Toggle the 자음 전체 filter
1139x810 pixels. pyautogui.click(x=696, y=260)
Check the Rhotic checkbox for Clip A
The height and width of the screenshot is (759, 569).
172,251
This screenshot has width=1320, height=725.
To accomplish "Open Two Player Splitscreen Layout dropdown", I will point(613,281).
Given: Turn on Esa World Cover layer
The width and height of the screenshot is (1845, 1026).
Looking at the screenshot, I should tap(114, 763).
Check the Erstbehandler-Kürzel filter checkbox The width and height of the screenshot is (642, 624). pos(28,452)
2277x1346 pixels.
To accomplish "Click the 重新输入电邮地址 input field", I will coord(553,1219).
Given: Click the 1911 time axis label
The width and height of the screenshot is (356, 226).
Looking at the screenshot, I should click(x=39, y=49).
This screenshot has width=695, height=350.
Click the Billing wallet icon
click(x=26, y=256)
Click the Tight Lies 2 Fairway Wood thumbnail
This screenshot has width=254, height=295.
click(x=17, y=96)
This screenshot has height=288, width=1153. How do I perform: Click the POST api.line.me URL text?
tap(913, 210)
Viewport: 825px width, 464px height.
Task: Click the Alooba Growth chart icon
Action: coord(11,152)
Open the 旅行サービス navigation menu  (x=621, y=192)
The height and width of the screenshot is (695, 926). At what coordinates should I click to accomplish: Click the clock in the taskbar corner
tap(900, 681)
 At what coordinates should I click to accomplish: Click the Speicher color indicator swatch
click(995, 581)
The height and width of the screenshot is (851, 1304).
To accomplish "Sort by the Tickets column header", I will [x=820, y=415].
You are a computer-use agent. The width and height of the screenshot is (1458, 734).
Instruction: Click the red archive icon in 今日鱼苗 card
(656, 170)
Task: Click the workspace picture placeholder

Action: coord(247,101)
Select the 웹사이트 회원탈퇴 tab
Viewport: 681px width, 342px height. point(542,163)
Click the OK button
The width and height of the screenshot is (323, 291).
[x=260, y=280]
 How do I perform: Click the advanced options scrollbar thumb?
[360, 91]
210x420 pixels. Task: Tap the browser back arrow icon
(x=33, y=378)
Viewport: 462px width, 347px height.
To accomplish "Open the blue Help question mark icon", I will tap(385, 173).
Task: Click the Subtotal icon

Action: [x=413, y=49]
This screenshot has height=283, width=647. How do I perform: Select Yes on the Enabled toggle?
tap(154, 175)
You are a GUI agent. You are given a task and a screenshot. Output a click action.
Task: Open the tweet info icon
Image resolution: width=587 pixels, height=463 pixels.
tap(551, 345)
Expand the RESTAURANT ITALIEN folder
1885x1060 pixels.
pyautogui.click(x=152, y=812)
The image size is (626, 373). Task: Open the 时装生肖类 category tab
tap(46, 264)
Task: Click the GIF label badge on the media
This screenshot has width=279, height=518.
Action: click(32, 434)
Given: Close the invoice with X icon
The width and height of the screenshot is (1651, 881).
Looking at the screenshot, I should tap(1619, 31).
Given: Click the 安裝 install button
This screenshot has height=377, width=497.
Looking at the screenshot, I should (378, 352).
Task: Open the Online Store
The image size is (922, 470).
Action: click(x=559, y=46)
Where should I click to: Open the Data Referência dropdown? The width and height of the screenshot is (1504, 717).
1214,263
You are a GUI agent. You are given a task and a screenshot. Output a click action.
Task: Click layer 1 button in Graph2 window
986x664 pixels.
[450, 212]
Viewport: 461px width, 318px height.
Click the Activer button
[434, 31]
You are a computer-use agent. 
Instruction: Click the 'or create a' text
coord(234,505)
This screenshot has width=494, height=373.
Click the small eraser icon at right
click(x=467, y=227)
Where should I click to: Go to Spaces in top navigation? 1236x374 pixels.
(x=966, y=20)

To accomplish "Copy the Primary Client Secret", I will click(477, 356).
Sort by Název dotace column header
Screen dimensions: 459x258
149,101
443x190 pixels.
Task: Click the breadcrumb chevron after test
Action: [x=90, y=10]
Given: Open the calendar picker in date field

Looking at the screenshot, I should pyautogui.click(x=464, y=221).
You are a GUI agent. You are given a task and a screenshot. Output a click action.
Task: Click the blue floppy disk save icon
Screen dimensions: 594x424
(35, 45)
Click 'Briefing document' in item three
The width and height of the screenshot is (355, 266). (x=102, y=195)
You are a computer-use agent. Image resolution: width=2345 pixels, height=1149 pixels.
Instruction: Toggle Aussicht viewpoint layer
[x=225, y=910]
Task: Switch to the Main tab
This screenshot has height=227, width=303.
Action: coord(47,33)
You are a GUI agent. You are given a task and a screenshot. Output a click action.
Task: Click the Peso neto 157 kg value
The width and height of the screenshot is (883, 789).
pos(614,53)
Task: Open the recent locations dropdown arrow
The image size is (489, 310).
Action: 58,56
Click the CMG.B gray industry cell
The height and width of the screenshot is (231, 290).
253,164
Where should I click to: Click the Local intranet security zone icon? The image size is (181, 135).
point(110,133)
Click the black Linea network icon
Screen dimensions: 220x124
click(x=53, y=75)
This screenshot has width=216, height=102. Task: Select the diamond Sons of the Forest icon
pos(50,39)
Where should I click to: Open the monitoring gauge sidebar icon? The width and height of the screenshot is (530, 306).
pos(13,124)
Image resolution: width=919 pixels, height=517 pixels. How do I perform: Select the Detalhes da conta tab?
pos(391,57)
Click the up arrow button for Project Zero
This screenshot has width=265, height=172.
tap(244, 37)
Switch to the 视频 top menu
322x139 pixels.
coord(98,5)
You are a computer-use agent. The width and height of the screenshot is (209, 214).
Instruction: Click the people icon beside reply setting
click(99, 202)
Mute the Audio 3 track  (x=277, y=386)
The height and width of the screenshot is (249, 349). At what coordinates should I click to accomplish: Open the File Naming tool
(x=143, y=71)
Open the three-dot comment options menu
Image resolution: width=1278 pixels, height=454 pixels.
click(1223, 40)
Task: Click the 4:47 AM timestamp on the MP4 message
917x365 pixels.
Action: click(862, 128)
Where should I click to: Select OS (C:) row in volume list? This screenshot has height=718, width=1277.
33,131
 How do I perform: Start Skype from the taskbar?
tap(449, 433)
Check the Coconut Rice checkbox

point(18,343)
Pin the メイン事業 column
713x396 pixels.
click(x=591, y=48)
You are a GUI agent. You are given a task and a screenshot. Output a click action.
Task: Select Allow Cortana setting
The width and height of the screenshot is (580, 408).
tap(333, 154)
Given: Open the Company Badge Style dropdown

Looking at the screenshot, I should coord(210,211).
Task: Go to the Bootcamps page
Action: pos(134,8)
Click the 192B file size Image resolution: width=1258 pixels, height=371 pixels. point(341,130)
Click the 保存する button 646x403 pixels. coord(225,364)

******************************

* Goal *
Please write out every row above again, putting "Teams" in place of "Skype" and changing nothing else.

* Output of the task *
Toggle the 자음 전체 filter
1139x810 pixels. pyautogui.click(x=696, y=260)
Check the Rhotic checkbox for Clip A
The height and width of the screenshot is (759, 569).
172,251
This screenshot has width=1320, height=725.
To accomplish "Open Two Player Splitscreen Layout dropdown", I will point(613,281).
Given: Turn on Esa World Cover layer
The width and height of the screenshot is (1845, 1026).
Looking at the screenshot, I should tap(114, 763).
Check the Erstbehandler-Kürzel filter checkbox The width and height of the screenshot is (642, 624). pos(28,452)
2277x1346 pixels.
To accomplish "Click the 重新输入电邮地址 input field", I will coord(553,1219).
Given: Click the 1911 time axis label
The width and height of the screenshot is (356, 226).
Looking at the screenshot, I should click(x=39, y=49).
This screenshot has width=695, height=350.
Click the Billing wallet icon
click(x=26, y=256)
Click the Tight Lies 2 Fairway Wood thumbnail
This screenshot has width=254, height=295.
click(x=17, y=96)
This screenshot has height=288, width=1153. How do I perform: Click the POST api.line.me URL text?
tap(913, 210)
Viewport: 825px width, 464px height.
Task: Click the Alooba Growth chart icon
Action: coord(11,152)
Open the 旅行サービス navigation menu  (x=621, y=192)
The height and width of the screenshot is (695, 926). At what coordinates should I click to accomplish: Click the clock in the taskbar corner
tap(900, 681)
 At what coordinates should I click to accomplish: Click the Speicher color indicator swatch
click(995, 581)
The height and width of the screenshot is (851, 1304).
To accomplish "Sort by the Tickets column header", I will [x=820, y=415].
You are a computer-use agent. The width and height of the screenshot is (1458, 734).
Instruction: Click the red archive icon in 今日鱼苗 card
(656, 170)
Task: Click the workspace picture placeholder

Action: coord(247,101)
Select the 웹사이트 회원탈퇴 tab
Viewport: 681px width, 342px height. point(542,163)
Click the OK button
The width and height of the screenshot is (323, 291).
[x=260, y=280]
 How do I perform: Click the advanced options scrollbar thumb?
[360, 91]
210x420 pixels. Task: Tap the browser back arrow icon
(x=33, y=378)
Viewport: 462px width, 347px height.
To accomplish "Open the blue Help question mark icon", I will tap(385, 173).
Task: Click the Subtotal icon

Action: [x=413, y=49]
This screenshot has height=283, width=647. How do I perform: Select Yes on the Enabled toggle?
tap(154, 175)
You are a GUI agent. You are given a task and a screenshot. Output a click action.
Task: Open the tweet info icon
Image resolution: width=587 pixels, height=463 pixels.
tap(551, 345)
Expand the RESTAURANT ITALIEN folder
1885x1060 pixels.
pyautogui.click(x=152, y=812)
The image size is (626, 373). Task: Open the 时装生肖类 category tab
tap(46, 264)
Task: Click the GIF label badge on the media
This screenshot has width=279, height=518.
Action: click(32, 434)
Given: Close the invoice with X icon
The width and height of the screenshot is (1651, 881).
Looking at the screenshot, I should tap(1619, 31).
Given: Click the 安裝 install button
This screenshot has height=377, width=497.
Looking at the screenshot, I should (378, 352).
Task: Open the Online Store
The image size is (922, 470).
Action: click(x=559, y=46)
Where should I click to: Open the Data Referência dropdown? The width and height of the screenshot is (1504, 717).
1214,263
You are a GUI agent. You are given a task and a screenshot. Output a click action.
Task: Click layer 1 button in Graph2 window
986x664 pixels.
[450, 212]
Viewport: 461px width, 318px height.
Click the Activer button
[434, 31]
You are a computer-use agent. 
Instruction: Click the 'or create a' text
coord(234,505)
This screenshot has width=494, height=373.
Click the small eraser icon at right
click(x=467, y=227)
Where should I click to: Go to Spaces in top navigation? 1236x374 pixels.
(x=966, y=20)

To accomplish "Copy the Primary Client Secret", I will click(477, 356).
Sort by Název dotace column header
Screen dimensions: 459x258
149,101
443x190 pixels.
Task: Click the breadcrumb chevron after test
Action: [x=90, y=10]
Given: Open the calendar picker in date field

Looking at the screenshot, I should pyautogui.click(x=464, y=221).
You are a GUI agent. You are given a task and a screenshot. Output a click action.
Task: Click the blue floppy disk save icon
Screen dimensions: 594x424
(35, 45)
Click 'Briefing document' in item three
The width and height of the screenshot is (355, 266). (x=102, y=195)
You are a computer-use agent. Image resolution: width=2345 pixels, height=1149 pixels.
Instruction: Toggle Aussicht viewpoint layer
[x=225, y=910]
Task: Switch to the Main tab
This screenshot has height=227, width=303.
Action: coord(47,33)
You are a GUI agent. You are given a task and a screenshot. Output a click action.
Task: Click the Peso neto 157 kg value
The width and height of the screenshot is (883, 789).
pos(614,53)
Task: Open the recent locations dropdown arrow
The image size is (489, 310).
Action: 58,56
Click the CMG.B gray industry cell
The height and width of the screenshot is (231, 290).
253,164
Where should I click to: Click the Local intranet security zone icon? The image size is (181, 135).
point(110,133)
Click the black Linea network icon
Screen dimensions: 220x124
click(x=53, y=75)
This screenshot has width=216, height=102. Task: Select the diamond Sons of the Forest icon
pos(50,39)
Where should I click to: Open the monitoring gauge sidebar icon? The width and height of the screenshot is (530, 306).
pos(13,124)
Image resolution: width=919 pixels, height=517 pixels. How do I perform: Select the Detalhes da conta tab?
pos(391,57)
Click the up arrow button for Project Zero
This screenshot has width=265, height=172.
tap(244, 37)
Switch to the 视频 top menu
322x139 pixels.
coord(98,5)
You are a computer-use agent. The width and height of the screenshot is (209, 214).
Instruction: Click the people icon beside reply setting
click(99, 202)
Mute the Audio 3 track  (x=277, y=386)
The height and width of the screenshot is (249, 349). At what coordinates should I click to accomplish: Open the File Naming tool
(x=143, y=71)
Open the three-dot comment options menu
Image resolution: width=1278 pixels, height=454 pixels.
click(1223, 40)
Task: Click the 4:47 AM timestamp on the MP4 message
917x365 pixels.
Action: click(862, 128)
Where should I click to: Select OS (C:) row in volume list? This screenshot has height=718, width=1277.
33,131
 How do I perform: Start Teams from the taskbar?
tap(449, 433)
Check the Coconut Rice checkbox

point(18,343)
Pin the メイン事業 column
713x396 pixels.
click(x=591, y=48)
You are a GUI agent. You are given a task and a screenshot. Output a click action.
Task: Select Allow Cortana setting
The width and height of the screenshot is (580, 408).
tap(333, 154)
Given: Open the Company Badge Style dropdown

Looking at the screenshot, I should coord(210,211).
Task: Go to the Bootcamps page
Action: pos(134,8)
Click the 192B file size Image resolution: width=1258 pixels, height=371 pixels. point(341,130)
Click the 保存する button 646x403 pixels. coord(225,364)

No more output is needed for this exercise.